■ Challenge: Locate every line below that contains the string "width" and copy each of those lines in full.

[Entries on locating words and elements]
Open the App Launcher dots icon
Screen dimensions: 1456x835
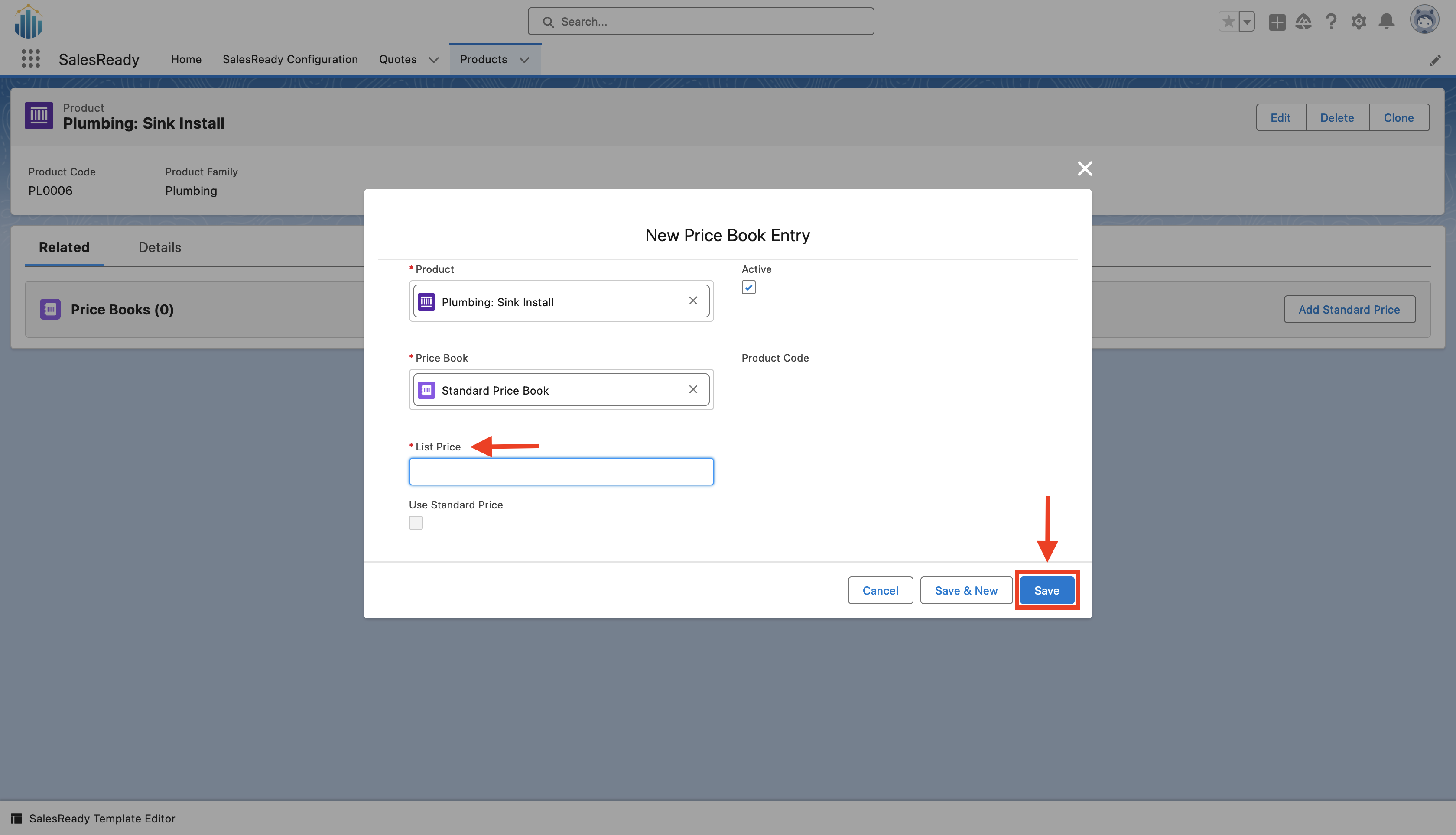pos(30,58)
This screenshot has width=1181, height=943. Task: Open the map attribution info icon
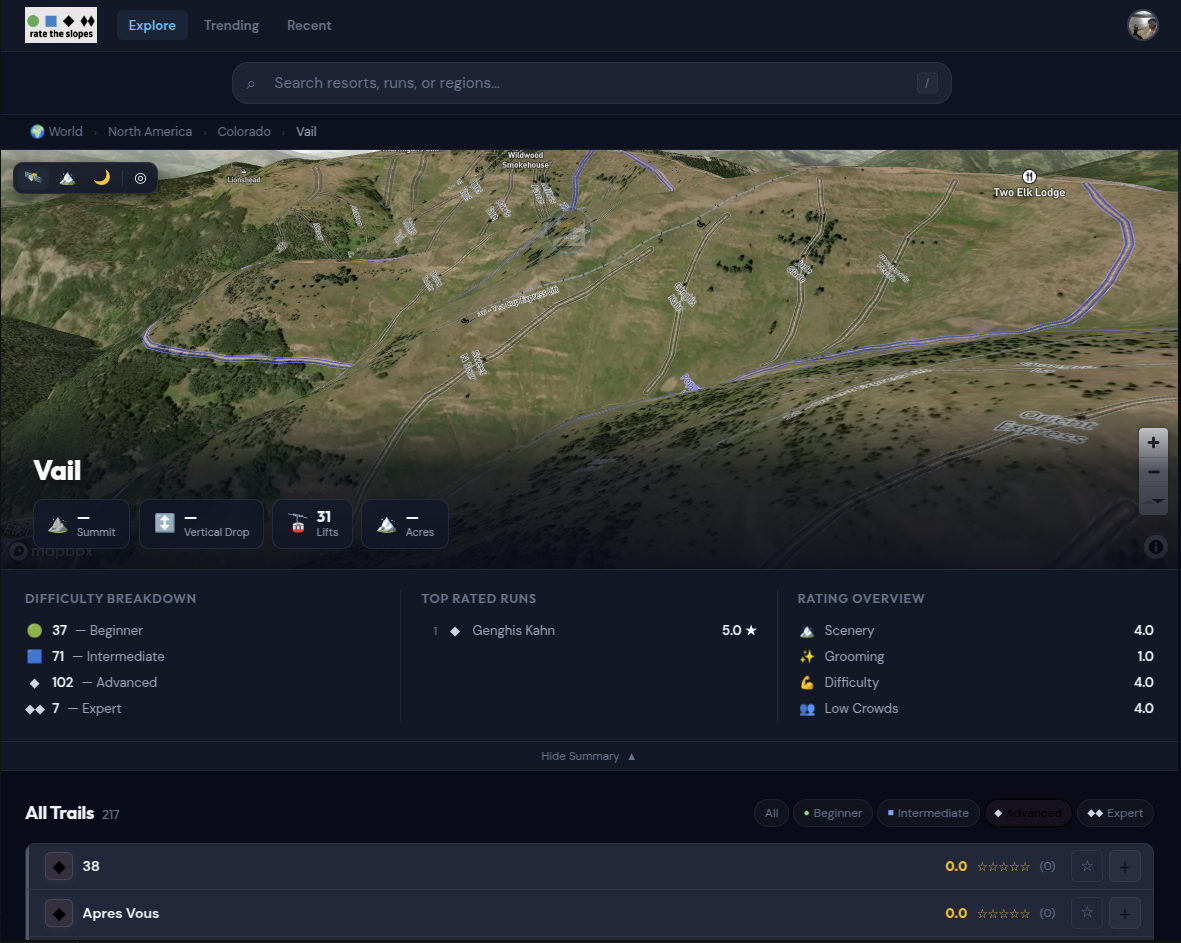click(x=1155, y=547)
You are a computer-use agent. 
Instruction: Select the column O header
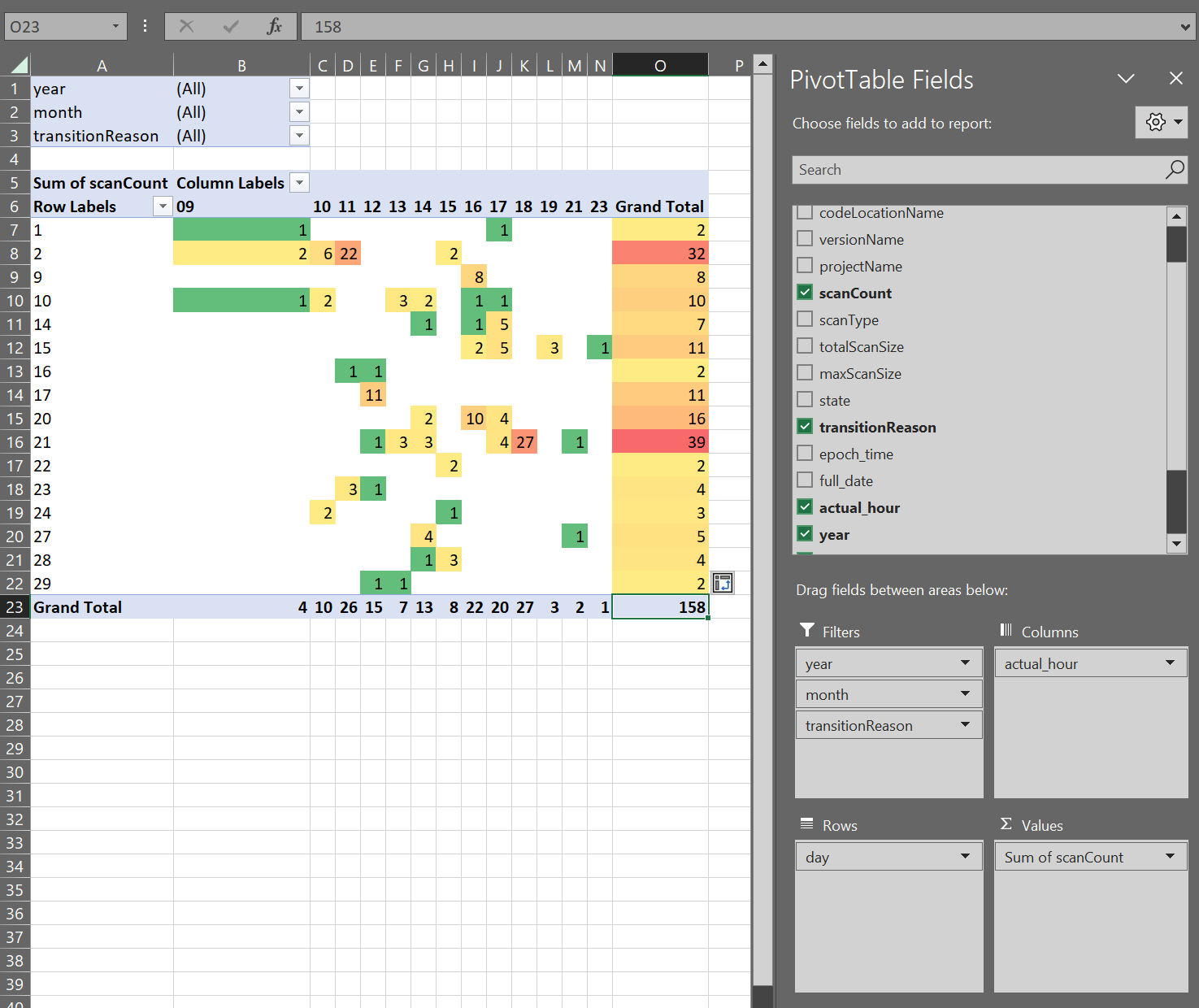coord(660,66)
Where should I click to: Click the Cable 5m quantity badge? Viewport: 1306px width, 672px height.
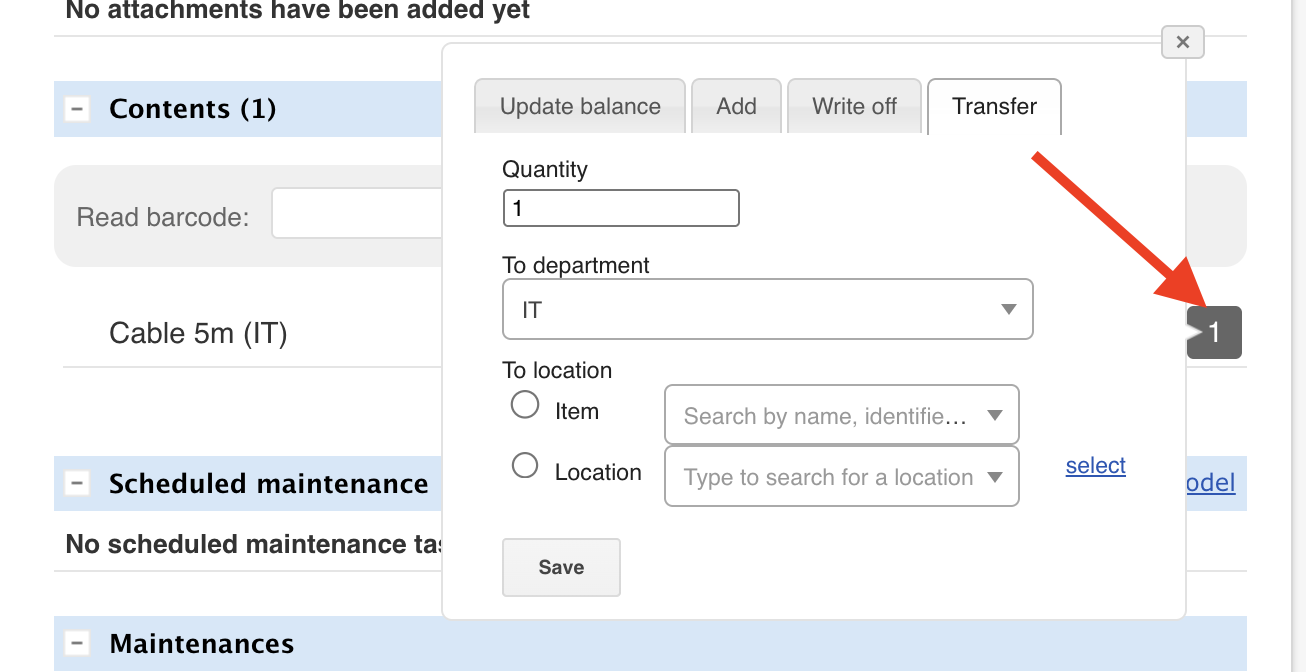[x=1214, y=332]
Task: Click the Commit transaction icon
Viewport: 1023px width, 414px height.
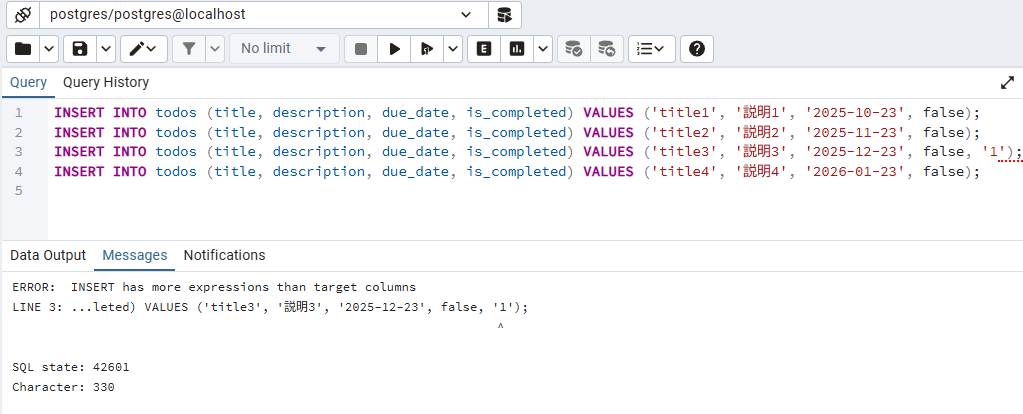Action: pos(573,48)
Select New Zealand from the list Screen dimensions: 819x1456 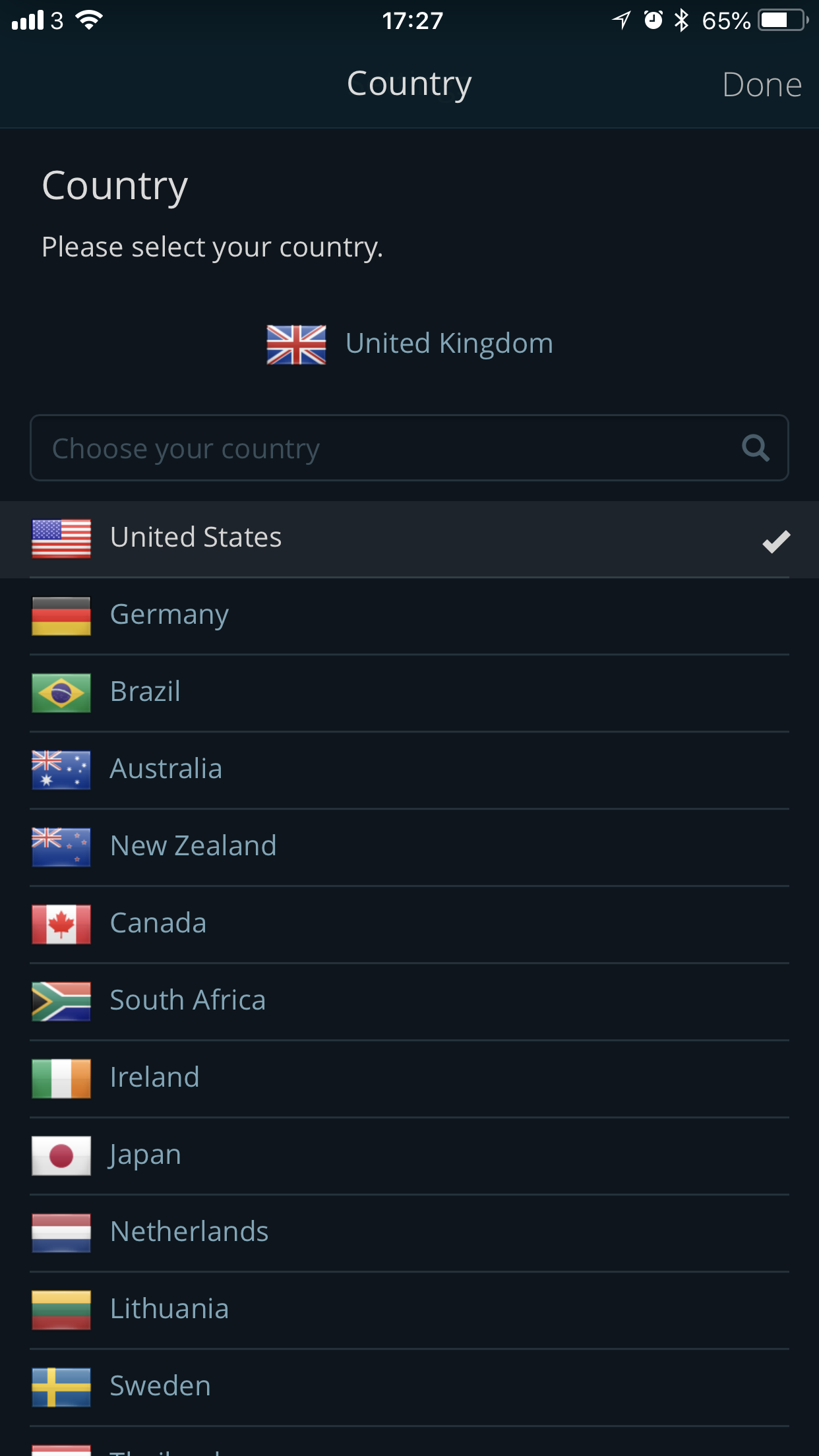tap(410, 847)
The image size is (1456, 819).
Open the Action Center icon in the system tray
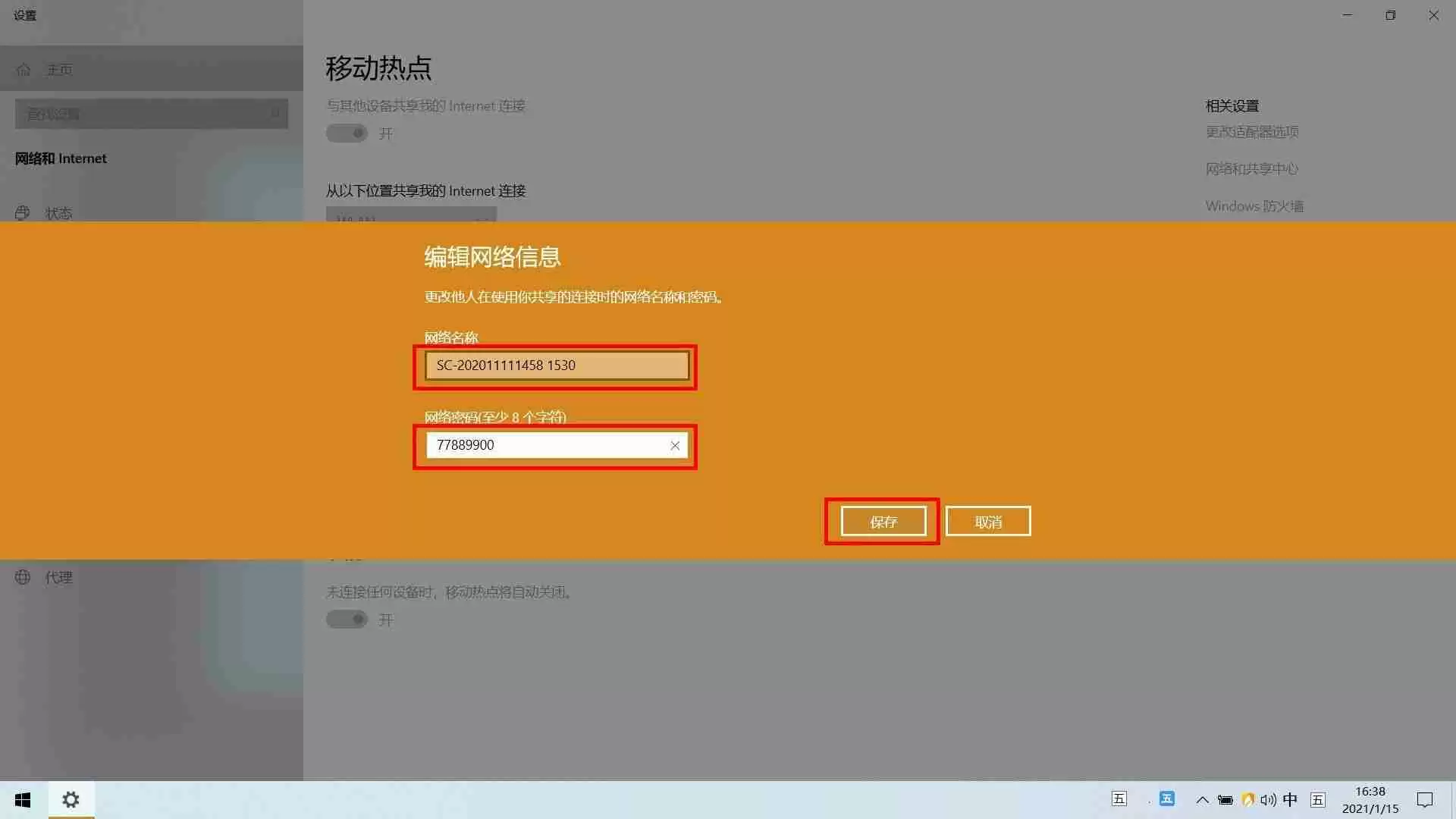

■ Exercise solution:
This screenshot has width=1181, height=943. Task: Open the map attribution info icon
Where should I click to: Click the Cable 5m quantity badge? Viewport: 1306px width, 672px height.
Viewport: 1023px width, 414px height.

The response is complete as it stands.